### Texte sélectionné
Il y a sûrement mille et une raisons de lutter contre les discriminations. Je pourrais même citer des avantages « utilitaristes » ou logiques. J’ai choisi de rester au stade idéologique, parce que ça donne déjà de bonnes grosses raisons d’allier luttes sociales et environnementales !

1. L’écologie sans lutte des classes, c’est du jardinage

De nombreuses crises et inégalités viennent d’une même racine : la dynamique de domination d’un groupe sur un autre, à l’échelle systémique. Domination de l’humain sur le reste du vivant, des hommes sur les femmes, des riches sur les pauvres, des personnes blanches sur les personnes racisées, etc. Ces systèmes de dominations sont interreliés : ils se soutiennent, se renforcent mutuellement. Un joyeux méli-mélo de galères !

La bonne nouvelle, c’est qu’agir sur l’une de ces discriminations, c’est agir sur les autres… À condition d’en déconstruire la racine : les dynamiques de domination. (Pour creuser ce sujet, je te recommande la Fresque des Résistances ! Je t’en partage ma synthèse ici.).

### Consigne 1
Résume en deux phrases le texte sur l'écologie et les discriminations.
### Consigne 2
D'après le texte sur l'écologie et les discriminations, pourquoi agir sur une discrimination permet-il d'agir sur les autres ? Réponds en deux phrases au plus.

### Lignes extraites
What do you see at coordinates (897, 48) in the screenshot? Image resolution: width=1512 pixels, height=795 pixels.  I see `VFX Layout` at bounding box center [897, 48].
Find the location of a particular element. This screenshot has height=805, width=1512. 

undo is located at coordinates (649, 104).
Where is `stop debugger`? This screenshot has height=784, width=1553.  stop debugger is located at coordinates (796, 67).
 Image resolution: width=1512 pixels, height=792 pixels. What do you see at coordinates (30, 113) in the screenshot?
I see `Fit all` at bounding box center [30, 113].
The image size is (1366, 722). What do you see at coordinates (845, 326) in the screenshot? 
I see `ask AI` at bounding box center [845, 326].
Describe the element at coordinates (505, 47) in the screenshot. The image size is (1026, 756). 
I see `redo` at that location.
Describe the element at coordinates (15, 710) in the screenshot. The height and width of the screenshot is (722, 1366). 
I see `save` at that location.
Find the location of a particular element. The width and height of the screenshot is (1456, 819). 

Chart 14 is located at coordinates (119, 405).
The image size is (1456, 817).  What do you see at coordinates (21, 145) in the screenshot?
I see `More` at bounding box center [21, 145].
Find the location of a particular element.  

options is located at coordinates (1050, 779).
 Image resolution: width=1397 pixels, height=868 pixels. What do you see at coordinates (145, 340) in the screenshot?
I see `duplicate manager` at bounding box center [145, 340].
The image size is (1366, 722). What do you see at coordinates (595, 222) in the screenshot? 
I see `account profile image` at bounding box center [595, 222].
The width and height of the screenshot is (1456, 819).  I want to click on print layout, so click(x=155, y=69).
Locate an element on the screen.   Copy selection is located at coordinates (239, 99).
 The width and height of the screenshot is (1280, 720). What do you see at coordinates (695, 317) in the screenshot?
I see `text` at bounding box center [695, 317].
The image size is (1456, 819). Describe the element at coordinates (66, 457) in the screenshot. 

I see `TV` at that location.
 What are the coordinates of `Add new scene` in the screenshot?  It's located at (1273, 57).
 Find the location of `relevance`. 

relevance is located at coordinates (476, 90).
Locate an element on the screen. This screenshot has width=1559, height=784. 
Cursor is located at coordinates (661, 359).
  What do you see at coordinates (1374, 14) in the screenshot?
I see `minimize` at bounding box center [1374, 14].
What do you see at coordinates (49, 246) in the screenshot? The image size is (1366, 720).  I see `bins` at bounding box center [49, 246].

### Réponse attendue 1
De nombreuses crises et inégalités ont une même racine : la domination systémique d'un groupe sur un autre, comme celle de l'humain sur le reste du vivant, des hommes sur les femmes, des riches sur les pauvres ou des personnes blanches sur les personnes racisées. Comme ces systèmes de domination sont interreliés et se renforcent mutuellement, agir sur l'une de ces discriminations revient à agir sur les autres, à condition d'en déconstruire la racine.

### Réponse attendue 2
Ces discriminations viennent d'une même racine, la dynamique de domination d'un groupe sur un autre, et leurs systèmes sont interreliés, se soutenant et se renforçant mutuellement. Agir sur l'une touche donc les autres, à condition de déconstruire cette racine commune.